A stage performance of an Agatha Christie novel canceled at high school because of its “racially offensive” title will be staged but with some changes.
The play will be performed next month with additional materials, conversations and other activities "to honor diversity in the community," said Superintendent Mike Taylor of the Lakota Public Schools District in suburban Cincinnati .
The play, which the school had billed as "Ten Little Indians," will now be performed under the title, "And Then There Were None" - the officially licensed name of the play.
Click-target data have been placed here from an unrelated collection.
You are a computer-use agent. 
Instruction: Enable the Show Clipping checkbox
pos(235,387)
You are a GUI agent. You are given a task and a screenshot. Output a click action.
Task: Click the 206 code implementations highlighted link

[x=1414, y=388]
Taylor said the title change comes after the school's drama department found that it had an earlier version of the play.
The novel and a play adaptation were originally published in 1939 in England under a title that included a racial slur - "Ten Little Niggers." The play has been produced in the United States under the titles "Ten Little Indians" and "And Then There Were None."
In the play, strangers are trapped on an island with a murderer who kills them one by one. The characters are killed by methods resembling those in a nursery rhyme that has appeared at times under both the "Indians" title and the title containing the slur.
Taylor said the school had canceled the play when school officials learned of the history of the play's title and found that it had a negative impact on members of the community, the staff and students.
Gary Hines, a branch president of the National Association for the Advancement of Colored People in southwest Ohio, said the original title was a racial slur toward blacks and included a cover illustration of a black person and a hangman's noose, and that some parents had called him with their concerns.
Hines would not comment Thursday on whether his group would oppose the play as it is now planned.